More exactly I will assume: 更确切地说,我将假设:
k = pd.Series([-0.29729], dtype=np.float64,index=['Left-Amygdala_Volume_mm3'])
because it prints as: 因为它打印为:
print(k)
Left-Amygdala_Volume_mm3 -0.29729
dtype: float64
At the same time, I assume that meand
is also a similar Series. 同时,我认为它的
meand
也是相似的系列。 So we will access its value as meand.iloc[0]

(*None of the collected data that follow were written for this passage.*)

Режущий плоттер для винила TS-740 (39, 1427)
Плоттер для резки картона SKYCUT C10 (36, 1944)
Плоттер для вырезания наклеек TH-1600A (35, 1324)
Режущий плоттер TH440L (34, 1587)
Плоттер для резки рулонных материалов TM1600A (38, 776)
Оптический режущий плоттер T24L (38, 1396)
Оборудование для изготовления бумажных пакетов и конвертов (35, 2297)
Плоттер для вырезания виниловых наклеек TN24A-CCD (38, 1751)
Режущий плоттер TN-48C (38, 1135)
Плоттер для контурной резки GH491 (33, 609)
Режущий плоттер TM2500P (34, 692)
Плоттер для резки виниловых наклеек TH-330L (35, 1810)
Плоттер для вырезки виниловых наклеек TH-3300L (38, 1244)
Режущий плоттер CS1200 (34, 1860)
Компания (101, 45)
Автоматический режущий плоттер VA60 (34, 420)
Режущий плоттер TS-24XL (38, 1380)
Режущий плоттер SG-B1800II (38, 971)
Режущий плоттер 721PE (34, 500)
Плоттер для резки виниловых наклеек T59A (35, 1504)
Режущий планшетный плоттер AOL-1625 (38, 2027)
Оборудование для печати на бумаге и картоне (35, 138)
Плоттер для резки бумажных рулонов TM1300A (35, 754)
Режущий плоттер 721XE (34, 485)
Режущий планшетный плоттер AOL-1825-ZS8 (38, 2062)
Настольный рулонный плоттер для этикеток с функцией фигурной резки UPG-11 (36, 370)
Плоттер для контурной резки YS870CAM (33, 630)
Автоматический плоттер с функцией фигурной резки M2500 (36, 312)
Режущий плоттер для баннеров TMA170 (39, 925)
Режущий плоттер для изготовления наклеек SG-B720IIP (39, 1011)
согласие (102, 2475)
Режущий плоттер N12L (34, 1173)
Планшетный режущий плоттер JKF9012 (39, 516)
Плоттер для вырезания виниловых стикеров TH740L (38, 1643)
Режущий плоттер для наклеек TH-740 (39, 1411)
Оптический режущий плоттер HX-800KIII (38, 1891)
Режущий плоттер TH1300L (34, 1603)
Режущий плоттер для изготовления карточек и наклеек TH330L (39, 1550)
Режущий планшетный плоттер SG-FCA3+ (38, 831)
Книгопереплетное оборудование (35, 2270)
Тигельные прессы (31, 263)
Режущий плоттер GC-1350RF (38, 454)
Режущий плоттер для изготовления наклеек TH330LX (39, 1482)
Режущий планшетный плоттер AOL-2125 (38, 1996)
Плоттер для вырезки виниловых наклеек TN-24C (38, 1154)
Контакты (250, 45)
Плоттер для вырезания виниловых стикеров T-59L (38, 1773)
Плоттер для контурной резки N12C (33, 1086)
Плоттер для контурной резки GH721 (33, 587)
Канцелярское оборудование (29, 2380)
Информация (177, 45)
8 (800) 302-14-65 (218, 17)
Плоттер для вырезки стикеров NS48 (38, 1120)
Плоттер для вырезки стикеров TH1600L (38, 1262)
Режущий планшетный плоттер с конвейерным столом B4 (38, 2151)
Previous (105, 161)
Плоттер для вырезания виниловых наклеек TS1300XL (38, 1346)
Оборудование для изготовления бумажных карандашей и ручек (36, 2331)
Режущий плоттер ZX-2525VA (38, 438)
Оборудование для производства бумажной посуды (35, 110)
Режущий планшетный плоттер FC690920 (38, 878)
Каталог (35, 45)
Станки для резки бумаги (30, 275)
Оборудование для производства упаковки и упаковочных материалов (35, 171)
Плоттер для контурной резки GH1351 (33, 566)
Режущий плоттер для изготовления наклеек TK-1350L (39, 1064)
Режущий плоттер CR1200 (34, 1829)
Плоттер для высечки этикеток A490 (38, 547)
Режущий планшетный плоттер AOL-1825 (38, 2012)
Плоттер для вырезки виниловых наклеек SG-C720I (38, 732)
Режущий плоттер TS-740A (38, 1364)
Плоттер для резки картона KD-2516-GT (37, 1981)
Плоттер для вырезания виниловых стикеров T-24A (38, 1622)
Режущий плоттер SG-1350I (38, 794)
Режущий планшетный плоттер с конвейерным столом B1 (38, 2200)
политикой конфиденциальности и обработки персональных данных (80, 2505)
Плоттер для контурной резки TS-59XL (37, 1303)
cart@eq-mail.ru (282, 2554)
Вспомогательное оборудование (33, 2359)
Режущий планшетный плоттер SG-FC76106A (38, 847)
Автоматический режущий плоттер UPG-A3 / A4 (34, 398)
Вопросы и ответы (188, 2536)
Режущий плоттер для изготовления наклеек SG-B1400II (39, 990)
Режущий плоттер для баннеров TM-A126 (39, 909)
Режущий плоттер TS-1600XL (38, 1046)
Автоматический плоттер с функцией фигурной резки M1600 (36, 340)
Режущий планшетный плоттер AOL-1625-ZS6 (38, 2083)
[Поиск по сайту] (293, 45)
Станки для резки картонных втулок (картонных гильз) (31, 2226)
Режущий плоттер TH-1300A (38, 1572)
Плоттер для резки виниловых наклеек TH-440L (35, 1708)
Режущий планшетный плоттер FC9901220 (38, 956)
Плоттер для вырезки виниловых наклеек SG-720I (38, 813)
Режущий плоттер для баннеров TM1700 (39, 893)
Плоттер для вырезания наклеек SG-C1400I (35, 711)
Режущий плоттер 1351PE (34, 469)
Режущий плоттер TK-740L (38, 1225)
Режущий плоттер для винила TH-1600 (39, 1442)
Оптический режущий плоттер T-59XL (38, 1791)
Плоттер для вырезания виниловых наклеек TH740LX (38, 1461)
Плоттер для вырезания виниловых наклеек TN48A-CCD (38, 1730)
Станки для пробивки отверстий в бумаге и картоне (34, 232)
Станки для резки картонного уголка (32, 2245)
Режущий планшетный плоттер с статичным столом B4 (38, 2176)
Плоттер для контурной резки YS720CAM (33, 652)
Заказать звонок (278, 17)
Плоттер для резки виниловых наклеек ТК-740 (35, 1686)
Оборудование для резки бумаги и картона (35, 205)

(lets say value is 9174.1) 因此,我们将其访问值为
meand.iloc[0]
(假设值为9174.1)。
You should combine them to build the content of a row: 您应该将它们结合起来以构建一行的内容:
row = k.reset_index().iloc[0].tolist() + [meand.iloc[0]]
In the example we have row
: ['Left-Amygdala_Volume_mm3', -0.29729, 9174.1]
在示例中,我们具有以下
row
: ['Left-Amygdala_Volume_mm3', -0.29729, 9174.1]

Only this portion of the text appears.